Darfur: Insegurança causada por confrontos deixa áreas inacessíveis e povo sem assistência

Chefe de missão de Médicos Sem Fronteiras em Oeste de Darfur, Jean-Sébastien Matte, fala sobre a trabalho no Sudão

Dois milhões de pessoas continuam a viver nos campos de deslocados e o ataques contra as organizações humanitárias prejudicam o socorro.

Como você descreveria a situação dos deslocados internos em Darfur?

As condições de vida são melhores que há três anos, mas começaram a piorar há cerca de um ano e meio. No fim de 2003, começo de 2004, eu fazia parte da equipe que deu início às atividades de MSF em Oeste de Darfur. Comparado com aquela época, há muito mais organizações humanitárias em Darfur agora. A quantidade de água e alimentos distribuídos aumentou e as pessoas têm abrigo. Mas a superlotação ainda existe e o material de primeira necessidade que foi distribuído (cobertores, barracas, kits de higiene e comida, etc) não é renovado há cerca de um ano e meio.

Os dois milhões de deslocados continuam inteiramente dependentes da ajuda exterior. Os acampamentos onde vivem, que podem abrigar até 100 mil pessoas, são verdadeiras prisões a céu aberto. Sair para buscar lenha para cozinhar é sempre muito perigoso para as mulheres. Quanto aos homens, pouquíssimos se aventuram a sair, mesmo para procurar um hospital do governo, porque eles têm medo de serem considerados aliados de um ou outro grupo rebelde e serem presos. Os deslocados de Darfur estão em uma situação insustentável.

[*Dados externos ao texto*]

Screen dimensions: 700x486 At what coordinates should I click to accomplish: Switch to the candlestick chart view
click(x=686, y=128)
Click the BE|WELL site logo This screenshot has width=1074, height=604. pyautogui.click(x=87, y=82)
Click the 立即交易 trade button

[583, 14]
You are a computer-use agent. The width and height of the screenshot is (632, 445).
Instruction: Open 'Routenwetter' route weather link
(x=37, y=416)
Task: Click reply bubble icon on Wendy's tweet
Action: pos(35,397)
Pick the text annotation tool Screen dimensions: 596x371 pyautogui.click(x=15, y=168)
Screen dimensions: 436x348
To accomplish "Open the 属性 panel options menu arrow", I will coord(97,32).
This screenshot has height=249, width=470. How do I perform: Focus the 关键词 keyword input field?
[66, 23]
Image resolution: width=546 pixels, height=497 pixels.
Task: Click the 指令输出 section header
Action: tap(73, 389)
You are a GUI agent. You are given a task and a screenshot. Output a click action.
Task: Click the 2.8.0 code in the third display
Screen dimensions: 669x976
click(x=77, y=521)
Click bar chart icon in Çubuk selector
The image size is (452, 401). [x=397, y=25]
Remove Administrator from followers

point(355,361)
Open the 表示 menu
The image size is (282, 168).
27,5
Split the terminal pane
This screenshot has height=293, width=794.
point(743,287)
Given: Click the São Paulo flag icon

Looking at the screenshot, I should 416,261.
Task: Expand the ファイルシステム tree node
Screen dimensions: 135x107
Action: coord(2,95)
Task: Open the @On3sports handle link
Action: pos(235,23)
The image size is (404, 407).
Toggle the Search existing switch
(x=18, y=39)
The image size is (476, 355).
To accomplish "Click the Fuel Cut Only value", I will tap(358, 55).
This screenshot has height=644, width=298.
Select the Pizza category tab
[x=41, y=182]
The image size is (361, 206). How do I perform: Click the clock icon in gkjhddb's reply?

O nível de insegurança é tão grande quanto no passado?

A situação piorou bastante depois de maio deste ano. Em vez de levar à paz, o acordo assinado nesta data entre o governo do Sudão e um dos grupos rebeldes produziu o efeito contrário. As facções não-signatárias estão fragmentadas e lutam entre elas, o que afeta a população e também a nós, trabalhadores humanitários.

Os incidentes envolvendo as organizações de ajuda se multiplicaram nos três meses passados. Ataques, surras, roubos: nós estamos nos tornando cada vez mais alvos de agressões. Depois de maio, mais de 12 incidentes mortais envolvendo todos os grupos humanitários foram registrados, um número maior do que o obtido nos últimos dois anos.

Qual o impacto disso sobre nossas atividades?

Nós chegamos a desenvolver atividades que beneficiam até 200 mil pessoas em Niertiti, Zalingei e Mornay. Mas nossas atividades foram suspensas e isso certamente não é bom. Hoje, a crescente insegurança nos impede de passar pela estrada que liga nossos três projetos. Desde o fim de setembro, não conseguimos mais levar de carro os pacientes de Mornay e de Niertiti que precisam de uma cirurgia para o hospital de referência de Zalingei.

Também devido à insegurança, não temos mais acesso a Djebel Marra, região montanhosa no centro de Darfur, zona rebelde onde vivem mais de 100 mil pessoas. Em meados de setembro, em meio a uma epidemia de cólera, tivemos de sair de Kutrum, onde atendíamos os doentes.

Ao partir, deixamos material no local e estamos tentando monitorar a situação. Mas com certeza há centenas de casos e muitas pessoas morrendo devido à falta de atendimento. Não temos como verificar a taxa de mortalidade por cólera, mas acreditamos que seja bastante alta.

Toda a zona Norte de Darfur está fora de nosso alcance e nem o governo, nem os diferentes grupos rebeldes vão nos deixar ter acesso. As populações civis têm acesso à água, comida, medicamentos? Não sabemos!

Quais são as perspectivas para os próximos meses, tanto para os trabalhadores humanitários quanto para a população de Darfur?

Vamos continuar a trabalhar nos campos de deslocamos onde ainda nos for permitido. A insegurança continua a ser um problema real porque nossas equipes são afetadas pelas conseqüências de um discurso duplo. De um lado, a comunidade internacional faz com que os deslocados acreditem que as tropas das Nações Unidas são capazes de restabelecer a paz. De outro, as autoridades respondem a uma propaganda que mostra os estrangeiros como protagonistas de "uma nova cruzada ". Dessa forma, esses dois discursos fazem com que nossas equipes se tornem alvo de atos violentos. Nós precisamos que as partes envolvidas no conflito respeitem nosso trabalho humanitário.